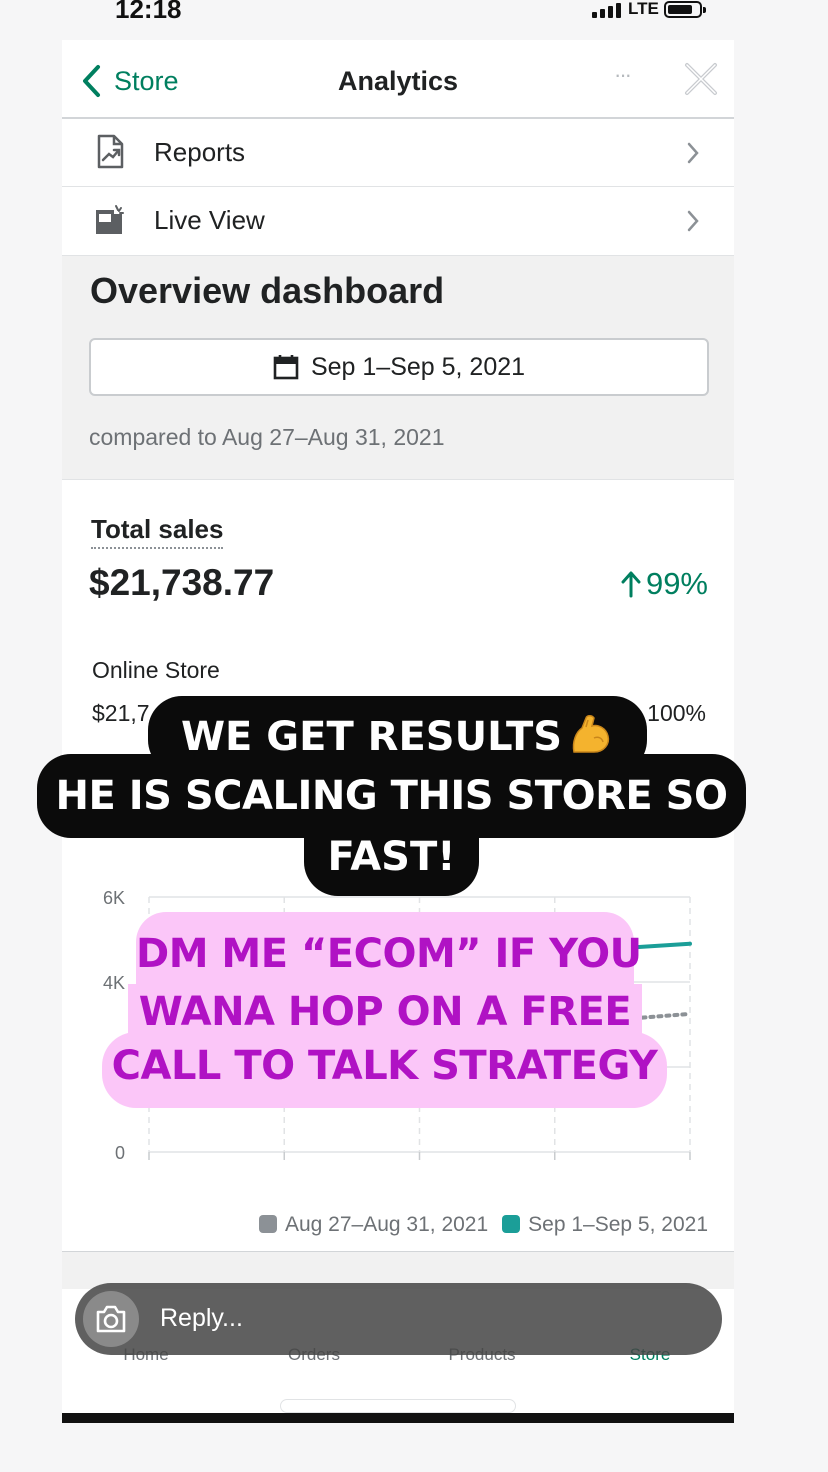  What do you see at coordinates (644, 9) in the screenshot?
I see `network-label: LTE` at bounding box center [644, 9].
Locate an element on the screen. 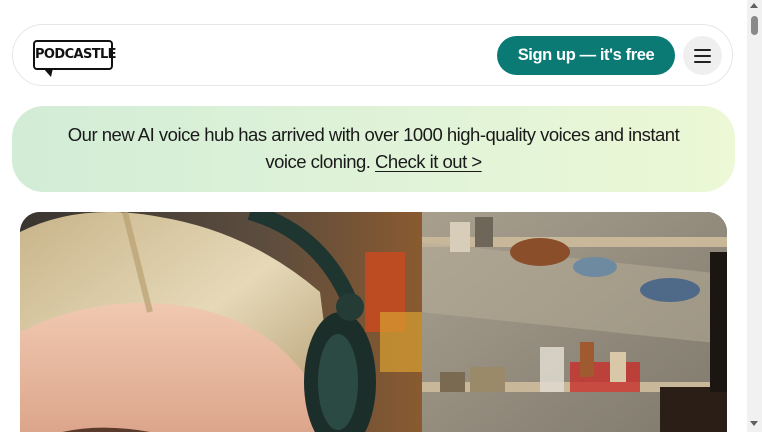 This screenshot has width=762, height=432. hamburger-menu-icon is located at coordinates (702, 56).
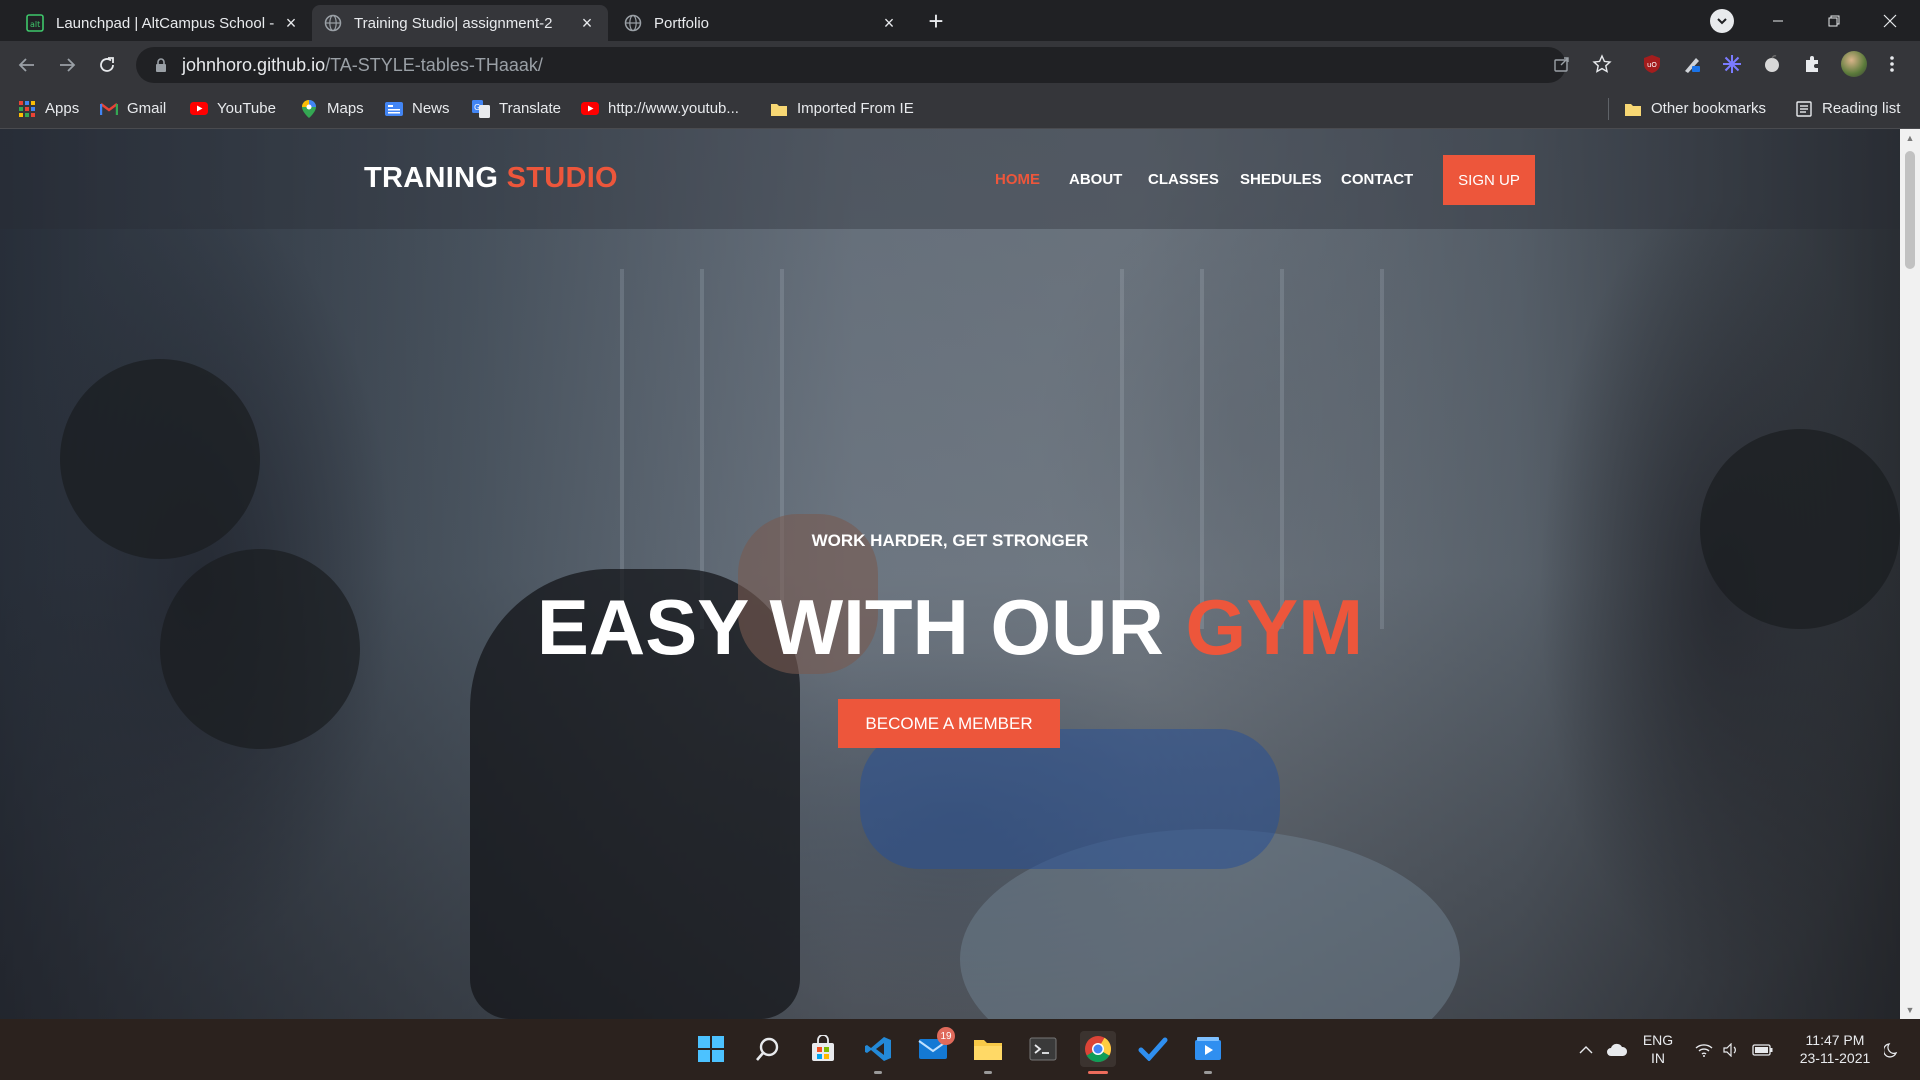 The width and height of the screenshot is (1920, 1080). Describe the element at coordinates (1835, 1040) in the screenshot. I see `clock-time: 11:47 PM` at that location.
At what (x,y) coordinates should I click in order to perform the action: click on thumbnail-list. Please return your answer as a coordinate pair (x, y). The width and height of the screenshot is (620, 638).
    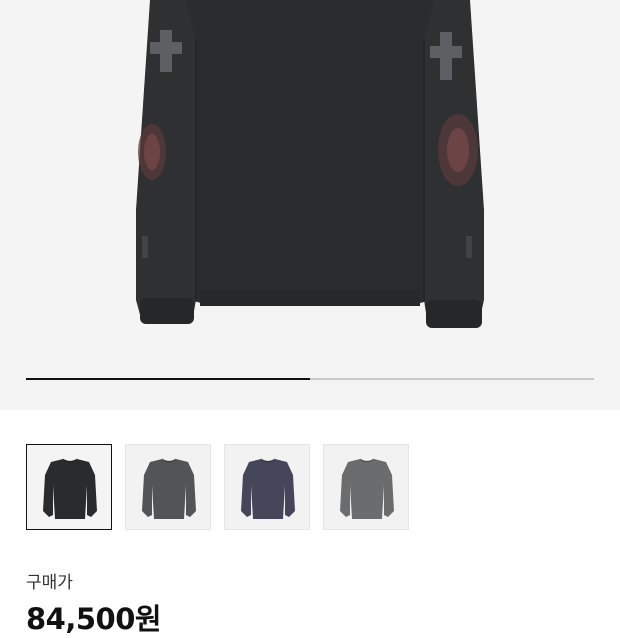
    Looking at the image, I should click on (218, 487).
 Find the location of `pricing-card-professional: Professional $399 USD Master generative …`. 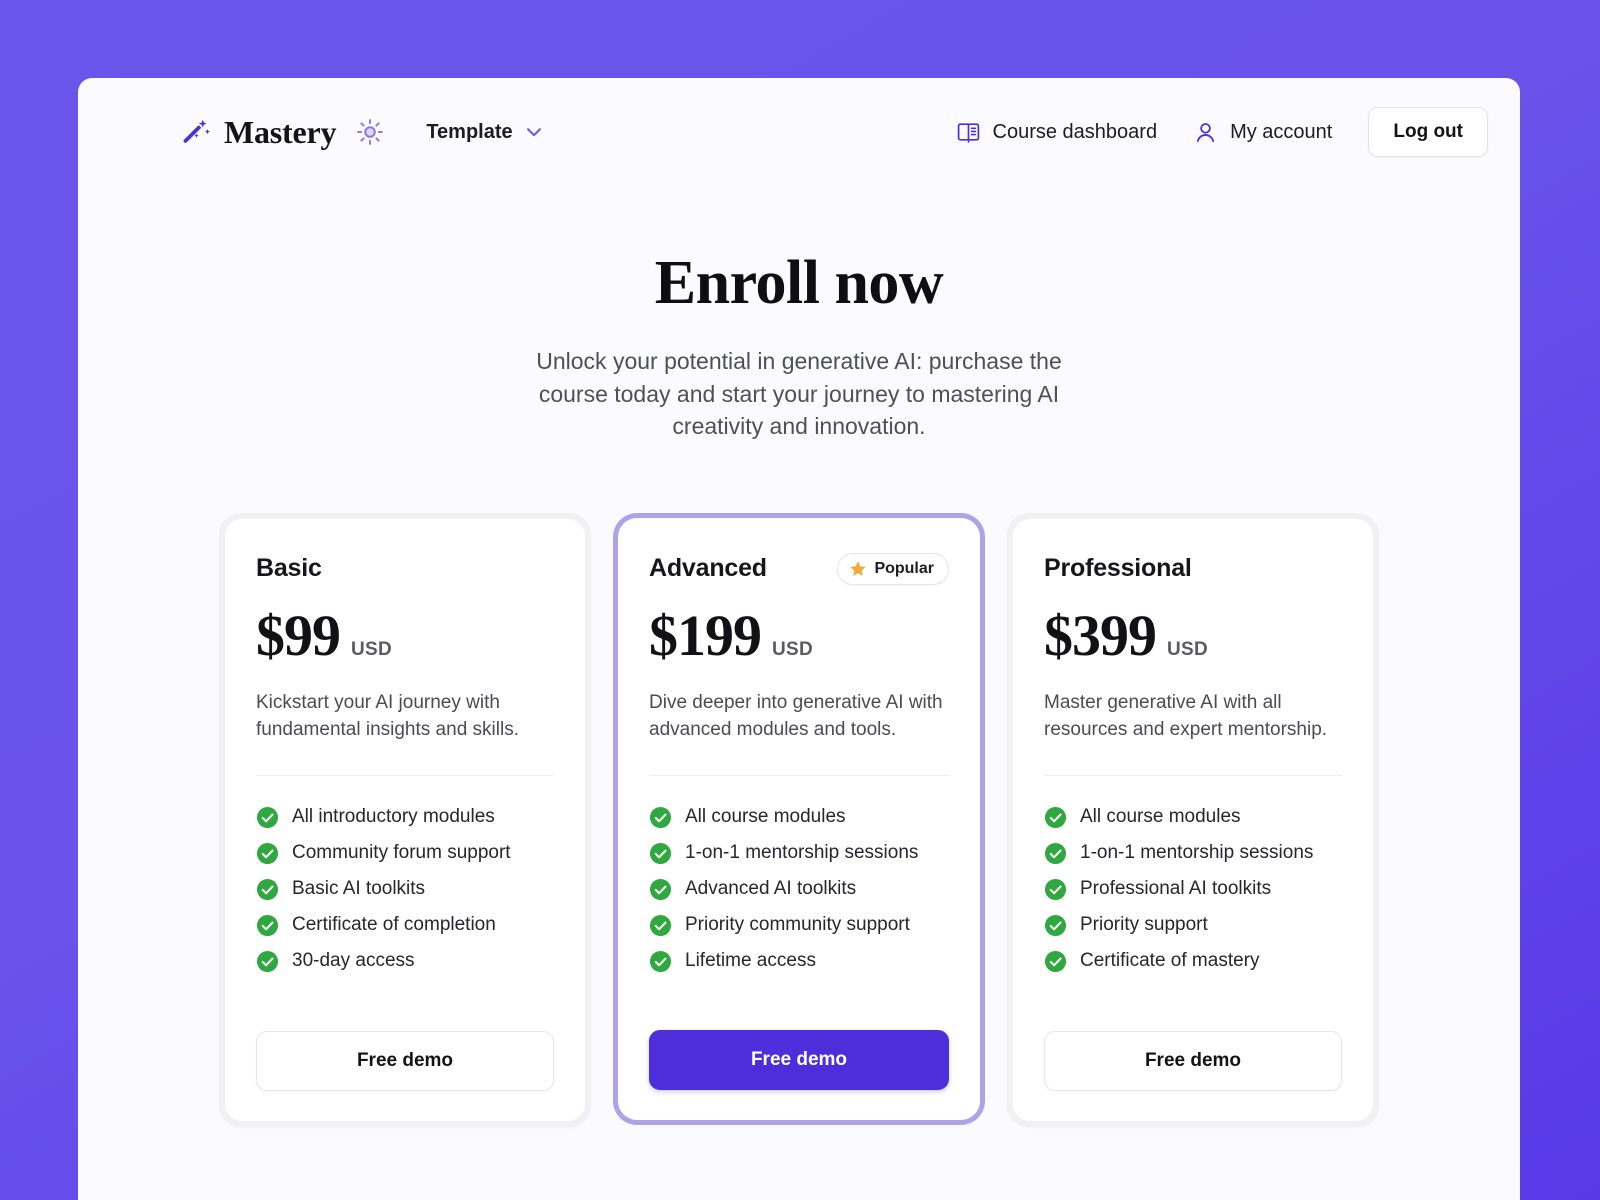

pricing-card-professional: Professional $399 USD Master generative … is located at coordinates (1193, 820).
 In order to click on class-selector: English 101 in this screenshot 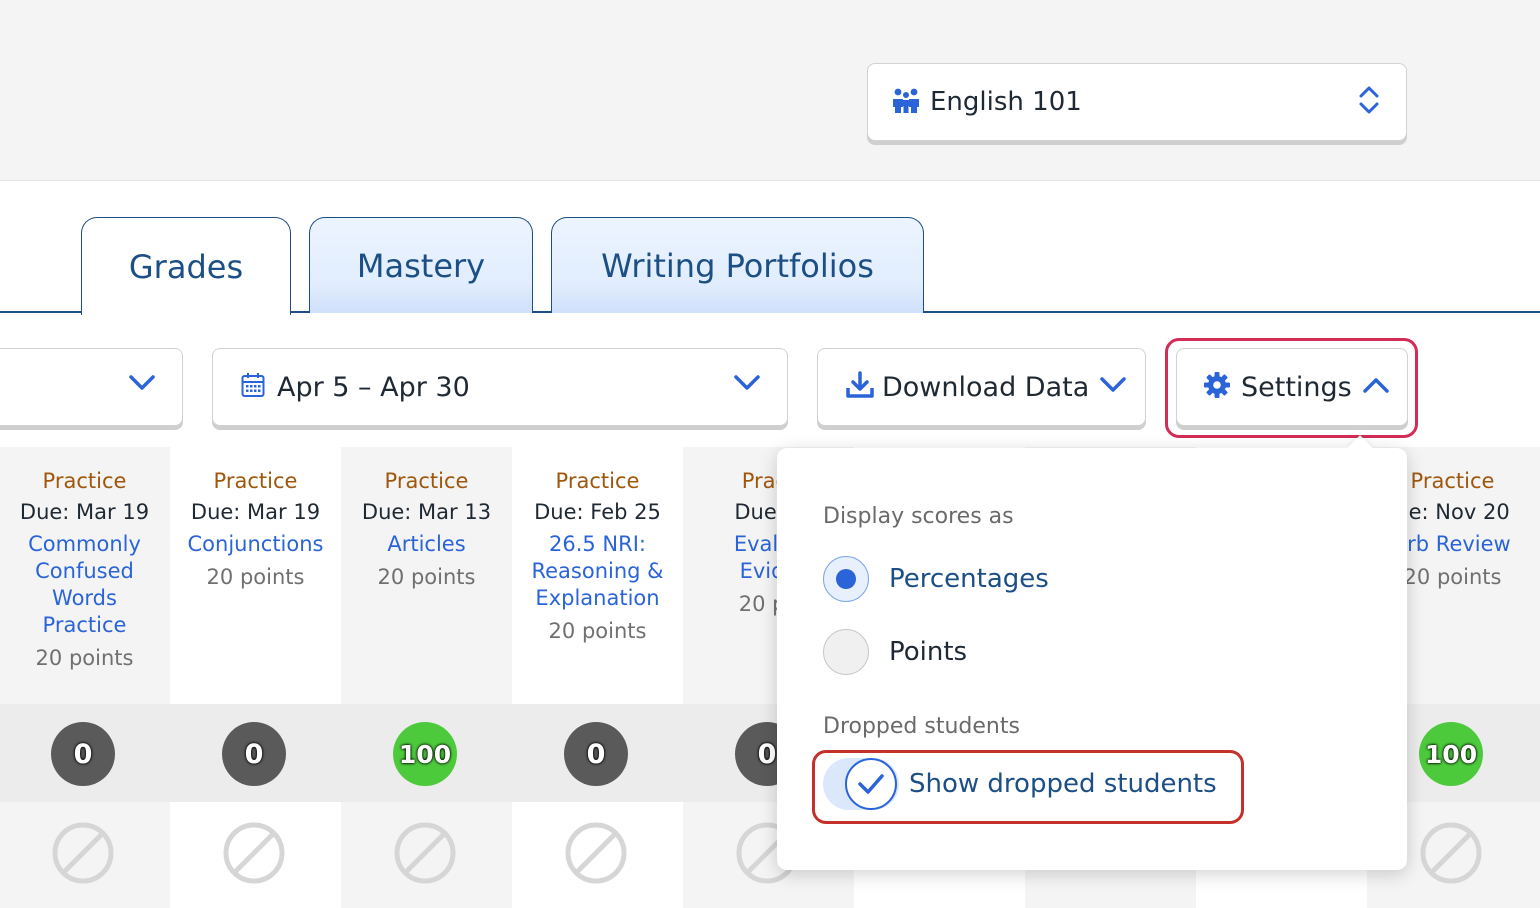, I will do `click(1137, 102)`.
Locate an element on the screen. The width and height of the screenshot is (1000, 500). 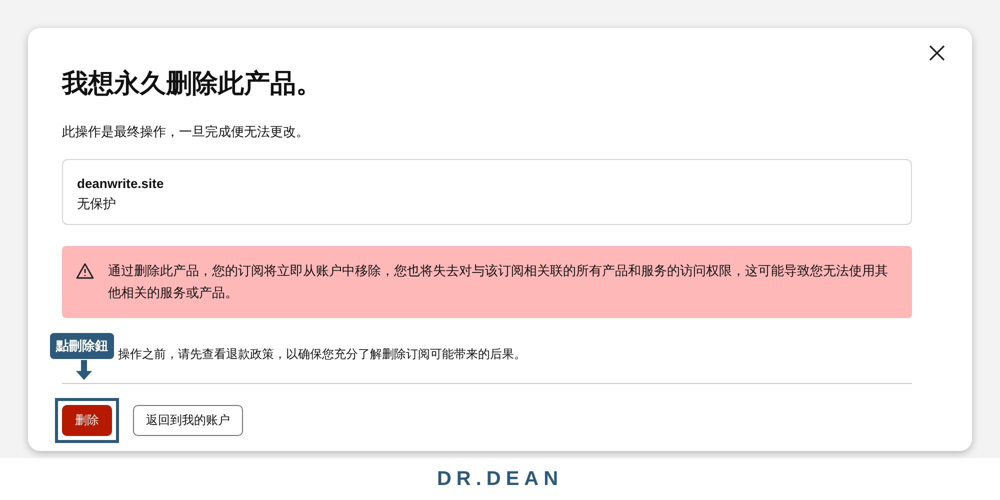
annotation-callout: 點刪除鈕 is located at coordinates (82, 346).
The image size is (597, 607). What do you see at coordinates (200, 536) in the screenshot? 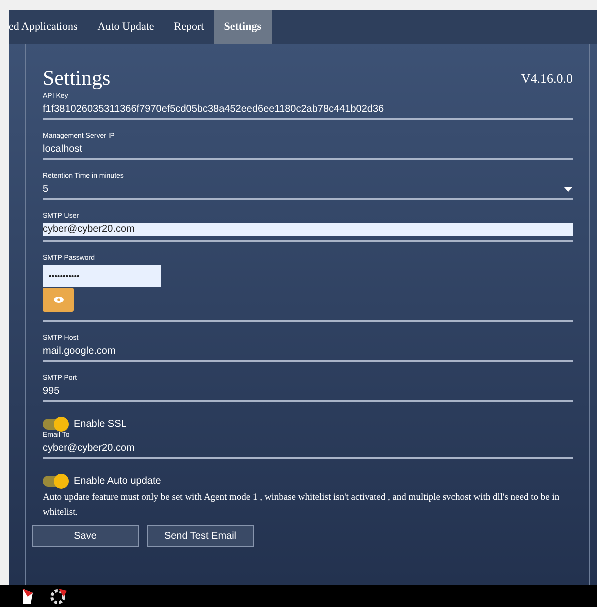
I see `send-test-email-button: Send Test Email` at bounding box center [200, 536].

━━━━━━━━

Please output the lines of the listing from the line with "At what (x,y)" to the line with "Looking at the", both included, copying them character for character and omitting the pictures.

## Written answer
At what (x,y) coordinates should I click in order to perform the action: click on thumbnail-list. Please return your answer as a coordinate pair (x, y). The width and height of the screenshot is (620, 638).
    Looking at the image, I should click on (218, 487).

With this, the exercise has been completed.